(Entries taken from a collection)
BEGIN

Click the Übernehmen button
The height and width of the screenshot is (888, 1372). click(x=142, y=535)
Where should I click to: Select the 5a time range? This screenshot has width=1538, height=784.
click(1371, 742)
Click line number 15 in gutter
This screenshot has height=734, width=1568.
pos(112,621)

END

* _Task item_
The lines beginning with the one that holds "Where should I" and ending with the last line of the data above are to be reproduced exactly, and nothing else.

* _Response_
Where should I click to: Select the 5a time range? This screenshot has width=1538, height=784.
click(1371, 742)
Click line number 15 in gutter
This screenshot has height=734, width=1568.
pos(112,621)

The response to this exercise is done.